Tim Peneliti Fakultas Pertanian Universitas Gadjah Mada dan Badan Riset dan Inovasi Nasional (BRIN) RI sepakat menjalin kolaborasi riset di bidang perlindungan tanaman, khususnya pemanfaatan teknologi nuklir untuk pengendalian lalat buah sebagai hama utama komoditas hortikultura. Pasalnya, pasar ekspor produk buah hortikultura sering terkendala akibat terserang hama.
Ketua Program Studi Magister Ilmu Hama Tanaman Faperta UGM, Dr. Suputa, S.P., M.P., mengatakan kolaborasi ini akan fokus pada peningkatan daya saing komoditas hortikultura lokal, terutama salak pondoh sebagai ikon Yogyakarta. “Serangan lalat buah menjadi hambatan serius dalam ekspor buah Indonesia,” kata Suputa saat menerima kunjungan tim peneliti BRIN di Joglo Fakultas Pertanian UGM, Sabtu (23/8).
Suputa menyebutkan salah satu kasus di tahun 2016, salak yang diekspor ke Australia dimusnahkan karena ditemukan belatung lalat buah. Sejak itu, Australia tidak lagi menerima ekspor salak dari DIY. Padahal menurut Suputa, dengan dukungan teknologi nuklir, telur maupun larva lalat buah di dalam salak dapat dimatikan. “Kita harapkan produk buah kita diterima negara mitra dagang,” terangnya.
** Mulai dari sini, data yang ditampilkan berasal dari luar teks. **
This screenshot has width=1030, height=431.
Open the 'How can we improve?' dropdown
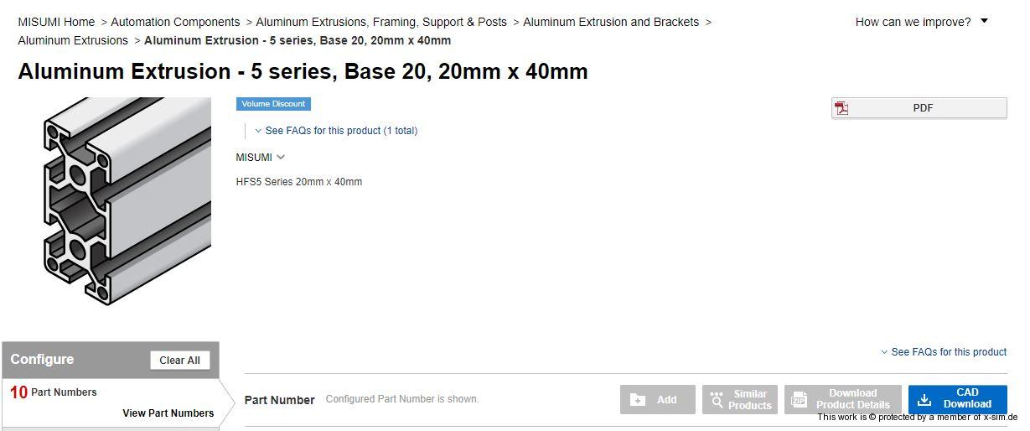(984, 22)
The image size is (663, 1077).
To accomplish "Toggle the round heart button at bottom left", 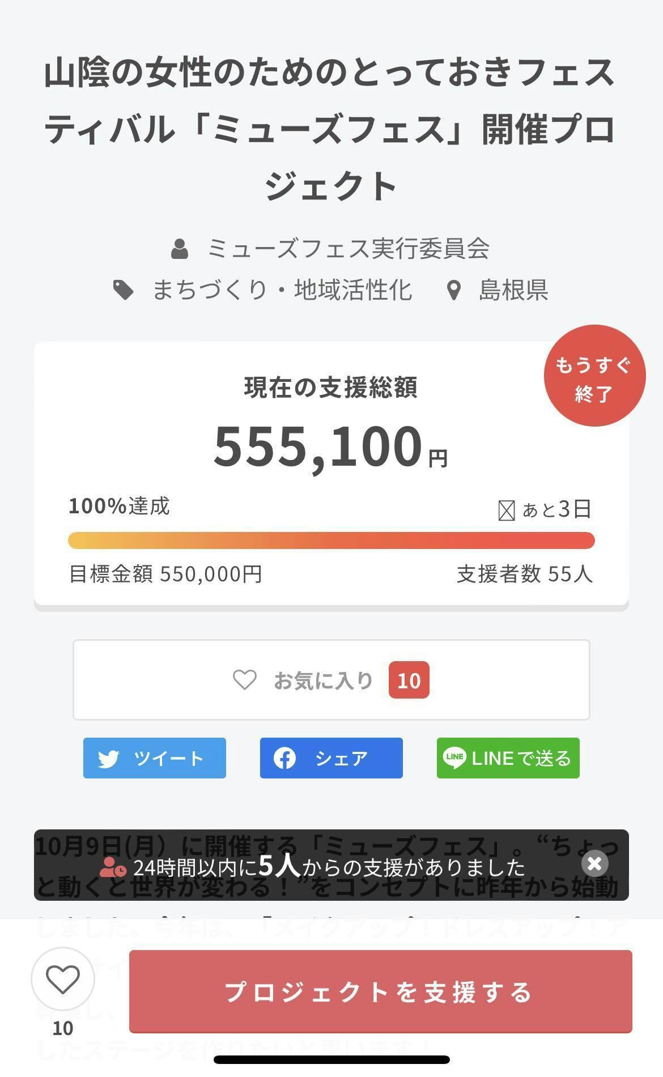I will 62,978.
Suputa menambahkan, harapan terbesar dari kolaborasi ini adalah meningkatkan devisa negara melalui sektor ekspor sekaligus menjaga keberlangsungan buah lokal. “Kolaborasi ini wujud interdisiplin dan multidisiplin, agar tidak ada ego sektoral. Tujuan utamanya adalah kemaslahatan bersama, terutama meningkatkan kesejahteraan petani,” ujarnya.
Menurut Supta, kolaborasi riset ini bisa menjadi langkah awal yang produktif untuk membangun sinergi riset, khususnya dalam penerapan fitosanitari dan Teknik Serangga Mandul (TSM) berbasis teknologi nuklir, yang bermanfaat bagi peningkatan keamanan pangan dan daya saing komoditas hortikultura Indonesia.
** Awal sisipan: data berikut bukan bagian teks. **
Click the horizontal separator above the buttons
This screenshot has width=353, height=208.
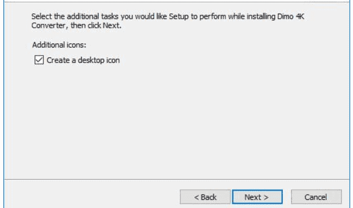177,180

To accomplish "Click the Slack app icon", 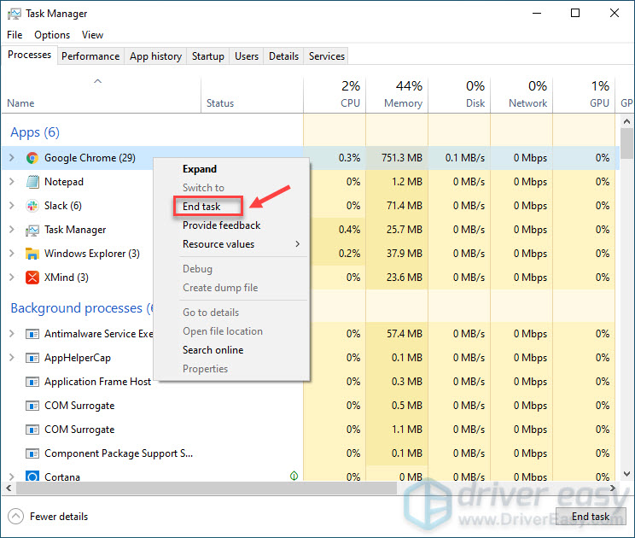I will (x=32, y=206).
Perwakilan BRIN, Murni Indarwatmi, menyampaikan bahwa peluang pemanfaatan teknologi nuklir di sektor perlindungan tanaman sangat besar, terutama dalam proses pascapanen untuk memenuhi standar ekspor. “Peluangnya itu besar sekali. Untuk bagian pascapanen, pemanfaatan iradiasi khususnya untuk buah-buahan adalah untuk perlakuan fitosanitari. Dengan iradiasi, radiasi bisa menembus hingga ke dalam buah dan membunuh telur maupun larva hama lalat buah yang tersembunyi,” tuturnya.
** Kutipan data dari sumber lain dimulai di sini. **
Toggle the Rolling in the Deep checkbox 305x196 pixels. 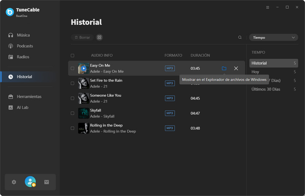(x=72, y=128)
Meski begitu, Murni mengakui masih ada tantangan berupa persepsi masyarakat terkait nuklir yang kerap diasosiasikan dengan bom atau kecelakaan reaktor. “Sebenarnya iradiasi ini tidak ada bahan radioaktif yang menempel sama sekali di produk. Dosisnya kecil dan aman, justru memastikan buah yang diekspor bebas dari hama,” pungkasnya.